9 years ago
Fantastic. I got 3 batteries to do
10 years ago
Yes, it is possible, however, your power tools will perform less well, it will be weaker.
10 years ago
often not much weaker. car batteries have lower resistance than nicd cells so the voltage remains close to 12 V when the tool works
Agreed, under significant load a 12V (actually closer to 13V fully charged) car battery will retain as high or higher voltage than the typical NiCd pack, but why are we talking about car batteries still, I don't recall the original question stating car battery.
12 V batteries might be car batteries
but youre right they are not mentioned explicitly
You'd be better off hooking two 12 volt batteries in series and running on 24 volts. DC motors are much less susceptible to overvoltages than undervoltages. As long as there are no electronics involved.
A typical brushed motor used in a DC power tool is not less susceptible to overvoltage. That causes more current, more overheating. That is, if the addt'l power is put to use, if it is not then there was a throttle that effectively reduced power anyway.
Hint - trigger on variable speed drill constantly reduces voltage.
if you do it work for short time each time and let the motor cool down
for continuous operation use 12 V
I have run 18 volt, 14 volt, and even nine volt battery tools for years on twelve volt car batteries.
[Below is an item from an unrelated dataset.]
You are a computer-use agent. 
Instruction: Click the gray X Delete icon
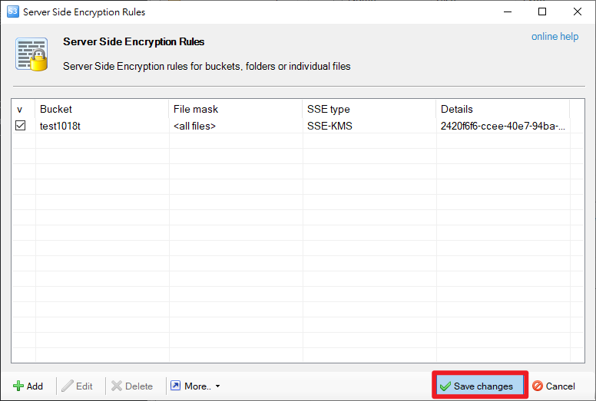pyautogui.click(x=117, y=386)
They work fine, although as mentioned below they are somewhat weaker.
This works best with drills and other tools that do not draw a lot of current and are used intermittently. Because at lower voltage they are running at lower rpms, they tend to run at a higher current and you run the risk of burning out high amperage tools like saws if you push them too hard or for too long.
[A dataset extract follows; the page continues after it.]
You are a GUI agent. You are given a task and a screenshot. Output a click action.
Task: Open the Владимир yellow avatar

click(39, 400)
When higher than rated current runs for too long on electric motors it can heat up enough to melt the coil wire insulation. This is what burns out most motors.
This is incorrect. When you run a 18V, 14V, tool at 12V, it will consume less, not more current. The motor windings are a fixed resistance per RPM if spinning at a given load, the only risk of high current causing a problem is if the lower voltage causes them to stall in which case the stalled motor puts all that current through the same armature contacts and windings, disproportionately overheating that section of the motor instead of the whole thing evenly.
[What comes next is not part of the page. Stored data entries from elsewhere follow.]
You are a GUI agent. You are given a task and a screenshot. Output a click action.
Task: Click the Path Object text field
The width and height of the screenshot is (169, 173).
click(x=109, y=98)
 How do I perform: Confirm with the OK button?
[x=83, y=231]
In theory, you are correct. But in practice there is a little more going on here than meets the eye. If you lower the voltage on a motor that is idling, the current will decrease. Under a load it is a different story.
Try this simple experiment. Connect a battery to a small dc motor and measure the voltage and current while it is idling. Then grab the shaft with your fingers and put a load on it. As you increase the load the voltage will drop and the current will go up. This is because the reactance (effective resistance of an inductor) of a dc motor decreases with lower rpm.
In addition, as rpms are lowered by using a lower than rated voltage, the fan that cools the motor can not remove the heat as effectively and this leads to additional heating of the coils.
Anyone who uses power tools such as table saws knows that you have to use a big enough gauge extension cord to the saw or the voltage will drop and the motor will tend to overheat and even eventually burn out. I have burnt out several motors and have discovered you need not stall a motor to burn it out.
And yet, when you put that load on the motor with the lower voltage, the current can't go up as much because it is a lower voltage.
It does without saying we cannot let a motor sit stalled, that it will then overheat, but otherwise at a low effective tool RPM you still have a reasonably high motor RPM as most motors are not direct drive in situations where high torque is needed, instead the percentage of slowdown is not exceptional to the point where it should be starved for airflow to cool it, as a properly designed tool will be built with these margins.
If this weren't the case, many cordless tools simply wouldn't work or last for long. Take a drill for example, under a load like driving a lag bolt the RPM drops very low, there is indeed more current then but there is voltage droop because of the battery impedance among other chemical reaction periods, reducing the current compared to higher voltage.
The reason you were burning out motors is because you subjected them to too high a load using a battery with (for practical purposes relative to a NiCd/NiMH pack) infinite current, that this high current but lower voltage battery retained a HIGHER, not lower voltage during use under any significant load.
You can test this easily enough, instead of the large 12V battery, run the same power tool off N-2 sub-C cells.
We were talking about DC tool motors yes? Not AC table saw motors.